In normal case it gets merged into some of other segments because of the following code

    bool sameLMARegion =
        load && !sec->lmaExpr && sec->lmaRegion == load->firstSec->lmaRegion;
    if (load && sec != relroEnd &&
        sec->memRegion == load->firstSec->memRegion &&
        (sameLMARegion || load->lastSec == ctx.out.programHeaders.get()) &&
        (ctx.script->hasSectionsCommand || sec->type == SHT_NOBITS ||
         load->lastSec->type != SHT_NOBITS)) {
      load->p_flags |= newFlags;
    } else {
      load = addHdr(PT_LOAD, newFlags);
      flags = newFlags;
    }

However if -Ttext is specified, predicate above may fail and new segment will be inserted. Then during LinkerScript::assignAddresses, first PT_LOAD segment gets assigned to ctx.target->getImageBase(), which may be far from the base of text (IIUC lld starts calculating p_vaddrs from the base passed in -T).

Note

This is not a synthetic example. It was observed in real life with very strict elf loader.

[rui314]

It looks like all PT_LOAD segments are sorted by p_vaddr in your example. The program has three loadable segments, and in ascending order their virtual addresses are the following.

0x200000
0x800000
0x801010

Am I missing something?

If you are talking about PT_PHDR, it's not a bug that the segment's p_vaddr is smaller than the first PT_LOAD entry.
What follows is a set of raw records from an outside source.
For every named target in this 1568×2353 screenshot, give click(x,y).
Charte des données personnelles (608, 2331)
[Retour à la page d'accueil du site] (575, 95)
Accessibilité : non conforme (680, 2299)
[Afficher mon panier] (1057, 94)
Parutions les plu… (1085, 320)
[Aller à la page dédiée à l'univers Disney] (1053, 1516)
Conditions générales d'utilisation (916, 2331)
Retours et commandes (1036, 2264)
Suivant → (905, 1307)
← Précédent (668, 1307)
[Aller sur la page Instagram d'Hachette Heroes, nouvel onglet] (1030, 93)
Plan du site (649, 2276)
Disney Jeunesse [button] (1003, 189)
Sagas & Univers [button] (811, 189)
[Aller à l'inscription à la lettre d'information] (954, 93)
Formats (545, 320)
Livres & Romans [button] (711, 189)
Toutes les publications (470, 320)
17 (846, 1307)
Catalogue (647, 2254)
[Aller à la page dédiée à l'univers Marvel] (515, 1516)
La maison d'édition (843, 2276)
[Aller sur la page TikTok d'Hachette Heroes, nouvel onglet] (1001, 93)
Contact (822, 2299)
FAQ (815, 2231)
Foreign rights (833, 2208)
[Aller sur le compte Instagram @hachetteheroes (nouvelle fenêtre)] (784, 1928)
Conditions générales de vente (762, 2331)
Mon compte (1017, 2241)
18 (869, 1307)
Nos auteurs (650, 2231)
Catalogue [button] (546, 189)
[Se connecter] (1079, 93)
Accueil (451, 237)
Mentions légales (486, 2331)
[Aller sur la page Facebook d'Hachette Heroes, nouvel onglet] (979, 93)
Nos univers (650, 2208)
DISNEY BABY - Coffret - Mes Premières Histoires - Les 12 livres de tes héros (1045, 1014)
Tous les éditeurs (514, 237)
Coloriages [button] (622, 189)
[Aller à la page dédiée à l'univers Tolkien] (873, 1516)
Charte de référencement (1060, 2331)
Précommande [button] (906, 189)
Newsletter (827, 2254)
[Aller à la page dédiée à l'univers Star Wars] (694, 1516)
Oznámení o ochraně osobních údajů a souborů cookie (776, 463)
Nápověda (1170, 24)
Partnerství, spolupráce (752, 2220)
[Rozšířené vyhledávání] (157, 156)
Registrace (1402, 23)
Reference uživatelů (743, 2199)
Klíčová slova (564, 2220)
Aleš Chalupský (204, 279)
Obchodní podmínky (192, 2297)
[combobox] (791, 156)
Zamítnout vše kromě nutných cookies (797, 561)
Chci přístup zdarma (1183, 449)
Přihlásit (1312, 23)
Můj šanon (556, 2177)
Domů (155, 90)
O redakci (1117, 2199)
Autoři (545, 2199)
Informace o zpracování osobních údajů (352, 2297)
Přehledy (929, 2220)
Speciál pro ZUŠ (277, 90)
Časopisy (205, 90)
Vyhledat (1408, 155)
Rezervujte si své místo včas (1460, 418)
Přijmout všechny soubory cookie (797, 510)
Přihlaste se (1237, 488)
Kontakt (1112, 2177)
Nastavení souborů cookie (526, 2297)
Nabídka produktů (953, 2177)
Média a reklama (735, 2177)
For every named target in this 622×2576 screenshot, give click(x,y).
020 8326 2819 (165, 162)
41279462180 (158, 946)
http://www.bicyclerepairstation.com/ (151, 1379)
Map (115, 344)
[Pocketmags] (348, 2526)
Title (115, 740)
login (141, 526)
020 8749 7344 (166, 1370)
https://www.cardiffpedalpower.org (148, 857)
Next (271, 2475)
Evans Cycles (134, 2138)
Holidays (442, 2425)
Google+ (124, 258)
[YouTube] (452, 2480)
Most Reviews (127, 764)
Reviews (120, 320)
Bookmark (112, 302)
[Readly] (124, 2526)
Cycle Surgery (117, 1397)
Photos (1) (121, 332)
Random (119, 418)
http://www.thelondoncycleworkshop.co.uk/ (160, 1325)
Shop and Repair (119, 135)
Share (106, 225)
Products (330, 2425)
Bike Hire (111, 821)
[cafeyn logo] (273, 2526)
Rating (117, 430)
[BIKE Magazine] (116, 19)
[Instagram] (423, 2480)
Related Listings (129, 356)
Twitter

In fact, the ELF specification requires that the PT_PHDR precede any PT_LOAD entry in the program header. The spec states that all loadable segments (i.e., all PT_LOAD segments) must be sorted by p_vaddr, and nothing more.

[pskrgag]

@rui314 Sorry, I've added extra 0 while writing this bug report. It should be -Ttext=0x80000, i.e text should be lower than default base for !pie case (0x200000).

I will update it in moment

[pskrgag]

I guess #140126 may help. Not sure, since I am not lld expert at all

[MaskRay]

Thanks for the detailed report (PT_LOAD not sorted p_vaddr), analysis, and a patch with tests.

I think this use ld.lld -e main -Ttext=0x80000 test.o -o a.out is probably invalid as you specify a -Ttext address smaller than the default x86-64 image base 0x200000.
There is a read-only PT_LOAD segment covering the ELF and program headers but not any sections.

I've created #140187 to add a warning.

Note: Our section layout is quite different from GNU ld and we intentionally make different choices on some aspects.
ld.bfd -Ttext= behavior can be used as a reference, but we would only follow its behavior when it makes sense.